#### [AIM OF THE EXERCISE]
Copy the records that follow exactly, leaving nothing out.

◇ ◇ ◇ ◇ ◇

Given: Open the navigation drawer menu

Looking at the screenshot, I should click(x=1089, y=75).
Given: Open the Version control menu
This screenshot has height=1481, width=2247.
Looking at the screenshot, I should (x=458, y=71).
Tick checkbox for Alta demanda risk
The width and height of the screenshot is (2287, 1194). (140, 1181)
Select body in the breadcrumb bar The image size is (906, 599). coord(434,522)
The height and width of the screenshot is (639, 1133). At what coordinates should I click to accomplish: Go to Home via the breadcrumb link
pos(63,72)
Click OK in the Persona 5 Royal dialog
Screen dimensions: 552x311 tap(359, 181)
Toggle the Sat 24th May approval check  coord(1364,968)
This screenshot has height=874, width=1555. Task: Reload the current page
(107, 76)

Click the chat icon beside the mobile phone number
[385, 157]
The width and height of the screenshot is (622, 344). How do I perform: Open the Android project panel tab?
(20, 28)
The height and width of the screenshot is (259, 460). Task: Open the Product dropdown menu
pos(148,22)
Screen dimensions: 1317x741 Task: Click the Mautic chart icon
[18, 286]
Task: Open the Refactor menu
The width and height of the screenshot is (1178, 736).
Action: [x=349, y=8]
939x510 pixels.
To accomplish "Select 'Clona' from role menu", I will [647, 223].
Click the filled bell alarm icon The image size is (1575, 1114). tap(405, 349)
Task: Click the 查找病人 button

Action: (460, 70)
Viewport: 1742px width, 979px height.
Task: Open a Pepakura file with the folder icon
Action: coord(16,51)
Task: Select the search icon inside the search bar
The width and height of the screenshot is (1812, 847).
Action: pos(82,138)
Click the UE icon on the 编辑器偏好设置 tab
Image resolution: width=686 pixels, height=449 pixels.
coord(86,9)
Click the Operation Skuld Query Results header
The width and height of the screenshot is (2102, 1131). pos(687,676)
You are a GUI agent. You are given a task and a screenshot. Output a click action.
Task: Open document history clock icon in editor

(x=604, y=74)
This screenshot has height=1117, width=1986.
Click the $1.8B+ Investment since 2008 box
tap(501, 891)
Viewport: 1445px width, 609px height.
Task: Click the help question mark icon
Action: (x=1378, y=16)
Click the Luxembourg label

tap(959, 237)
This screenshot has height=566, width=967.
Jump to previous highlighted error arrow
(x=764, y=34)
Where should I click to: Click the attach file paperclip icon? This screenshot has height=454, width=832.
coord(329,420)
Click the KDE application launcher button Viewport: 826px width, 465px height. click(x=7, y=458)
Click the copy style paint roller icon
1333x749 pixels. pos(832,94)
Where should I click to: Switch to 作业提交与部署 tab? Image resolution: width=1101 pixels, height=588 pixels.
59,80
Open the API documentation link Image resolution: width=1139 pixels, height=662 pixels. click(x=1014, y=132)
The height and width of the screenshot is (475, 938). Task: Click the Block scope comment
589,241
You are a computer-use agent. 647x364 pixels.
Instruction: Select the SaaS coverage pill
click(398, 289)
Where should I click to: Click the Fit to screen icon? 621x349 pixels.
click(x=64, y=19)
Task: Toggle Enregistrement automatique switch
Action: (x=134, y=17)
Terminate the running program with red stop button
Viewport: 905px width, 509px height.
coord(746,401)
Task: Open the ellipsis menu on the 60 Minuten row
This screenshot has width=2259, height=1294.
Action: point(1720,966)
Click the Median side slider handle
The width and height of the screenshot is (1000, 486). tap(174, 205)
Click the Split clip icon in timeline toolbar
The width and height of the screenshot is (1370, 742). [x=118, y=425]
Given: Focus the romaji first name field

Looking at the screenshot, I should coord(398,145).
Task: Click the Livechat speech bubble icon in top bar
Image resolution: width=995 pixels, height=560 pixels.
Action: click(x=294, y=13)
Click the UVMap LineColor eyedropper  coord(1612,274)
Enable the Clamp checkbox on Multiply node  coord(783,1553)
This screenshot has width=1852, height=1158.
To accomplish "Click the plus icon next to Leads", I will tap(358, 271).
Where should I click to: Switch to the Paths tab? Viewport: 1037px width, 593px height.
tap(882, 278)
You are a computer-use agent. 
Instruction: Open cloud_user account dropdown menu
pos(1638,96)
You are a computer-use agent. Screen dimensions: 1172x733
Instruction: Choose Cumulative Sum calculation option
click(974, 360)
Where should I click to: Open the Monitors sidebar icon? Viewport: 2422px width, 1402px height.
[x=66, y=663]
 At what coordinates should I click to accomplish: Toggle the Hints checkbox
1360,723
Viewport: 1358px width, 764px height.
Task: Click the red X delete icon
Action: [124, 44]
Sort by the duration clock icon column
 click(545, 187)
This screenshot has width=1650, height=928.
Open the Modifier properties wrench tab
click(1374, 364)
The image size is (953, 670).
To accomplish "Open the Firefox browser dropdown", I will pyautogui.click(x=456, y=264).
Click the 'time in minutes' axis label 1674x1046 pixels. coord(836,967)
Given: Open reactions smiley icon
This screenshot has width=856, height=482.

◇ ◇ ◇ ◇ ◇

#### [SOLVED PROBLEM]
Given: Open the navigation drawer menu

Looking at the screenshot, I should click(x=1089, y=75).
Given: Open the Version control menu
This screenshot has height=1481, width=2247.
Looking at the screenshot, I should (x=458, y=71).
Tick checkbox for Alta demanda risk
The width and height of the screenshot is (2287, 1194). (140, 1181)
Select body in the breadcrumb bar The image size is (906, 599). coord(434,522)
The height and width of the screenshot is (639, 1133). At what coordinates should I click to accomplish: Go to Home via the breadcrumb link
pos(63,72)
Click OK in the Persona 5 Royal dialog
Screen dimensions: 552x311 tap(359, 181)
Toggle the Sat 24th May approval check  coord(1364,968)
This screenshot has height=874, width=1555. Task: Reload the current page
(107, 76)

Click the chat icon beside the mobile phone number
[385, 157]
The width and height of the screenshot is (622, 344). How do I perform: Open the Android project panel tab?
(20, 28)
The height and width of the screenshot is (259, 460). Task: Open the Product dropdown menu
pos(148,22)
Screen dimensions: 1317x741 Task: Click the Mautic chart icon
[18, 286]
Task: Open the Refactor menu
The width and height of the screenshot is (1178, 736).
Action: [x=349, y=8]
939x510 pixels.
To accomplish "Select 'Clona' from role menu", I will [647, 223].
Click the filled bell alarm icon The image size is (1575, 1114). tap(405, 349)
Task: Click the 查找病人 button

Action: (460, 70)
Viewport: 1742px width, 979px height.
Task: Open a Pepakura file with the folder icon
Action: coord(16,51)
Task: Select the search icon inside the search bar
The width and height of the screenshot is (1812, 847).
Action: pos(82,138)
Click the UE icon on the 编辑器偏好设置 tab
Image resolution: width=686 pixels, height=449 pixels.
coord(86,9)
Click the Operation Skuld Query Results header
The width and height of the screenshot is (2102, 1131). pos(687,676)
You are a GUI agent. You are given a task and a screenshot. Output a click action.
Task: Open document history clock icon in editor

(x=604, y=74)
This screenshot has height=1117, width=1986.
Click the $1.8B+ Investment since 2008 box
tap(501, 891)
Viewport: 1445px width, 609px height.
Task: Click the help question mark icon
Action: (x=1378, y=16)
Click the Luxembourg label

tap(959, 237)
This screenshot has height=566, width=967.
Jump to previous highlighted error arrow
(x=764, y=34)
Where should I click to: Click the attach file paperclip icon? This screenshot has height=454, width=832.
coord(329,420)
Click the KDE application launcher button Viewport: 826px width, 465px height. click(x=7, y=458)
Click the copy style paint roller icon
1333x749 pixels. pos(832,94)
Where should I click to: Switch to 作业提交与部署 tab? Image resolution: width=1101 pixels, height=588 pixels.
59,80
Open the API documentation link Image resolution: width=1139 pixels, height=662 pixels. click(x=1014, y=132)
The height and width of the screenshot is (475, 938). Task: Click the Block scope comment
589,241
You are a computer-use agent. 647x364 pixels.
Instruction: Select the SaaS coverage pill
click(398, 289)
Where should I click to: Click the Fit to screen icon? 621x349 pixels.
click(x=64, y=19)
Task: Toggle Enregistrement automatique switch
Action: (x=134, y=17)
Terminate the running program with red stop button
Viewport: 905px width, 509px height.
coord(746,401)
Task: Open the ellipsis menu on the 60 Minuten row
This screenshot has width=2259, height=1294.
Action: point(1720,966)
Click the Median side slider handle
The width and height of the screenshot is (1000, 486). tap(174, 205)
Click the Split clip icon in timeline toolbar
The width and height of the screenshot is (1370, 742). [x=118, y=425]
Given: Focus the romaji first name field

Looking at the screenshot, I should coord(398,145).
Task: Click the Livechat speech bubble icon in top bar
Image resolution: width=995 pixels, height=560 pixels.
Action: click(x=294, y=13)
Click the UVMap LineColor eyedropper  coord(1612,274)
Enable the Clamp checkbox on Multiply node  coord(783,1553)
This screenshot has width=1852, height=1158.
To accomplish "Click the plus icon next to Leads", I will tap(358, 271).
Where should I click to: Switch to the Paths tab? Viewport: 1037px width, 593px height.
tap(882, 278)
You are a computer-use agent. 
Instruction: Open cloud_user account dropdown menu
pos(1638,96)
You are a computer-use agent. Screen dimensions: 1172x733
Instruction: Choose Cumulative Sum calculation option
click(974, 360)
Where should I click to: Open the Monitors sidebar icon? Viewport: 2422px width, 1402px height.
[x=66, y=663]
 At what coordinates should I click to accomplish: Toggle the Hints checkbox
1360,723
Viewport: 1358px width, 764px height.
Task: Click the red X delete icon
Action: [124, 44]
Sort by the duration clock icon column
 click(545, 187)
This screenshot has width=1650, height=928.
Open the Modifier properties wrench tab
click(1374, 364)
The image size is (953, 670).
To accomplish "Open the Firefox browser dropdown", I will pyautogui.click(x=456, y=264).
Click the 'time in minutes' axis label 1674x1046 pixels. coord(836,967)
Given: Open reactions smiley icon
This screenshot has width=856, height=482.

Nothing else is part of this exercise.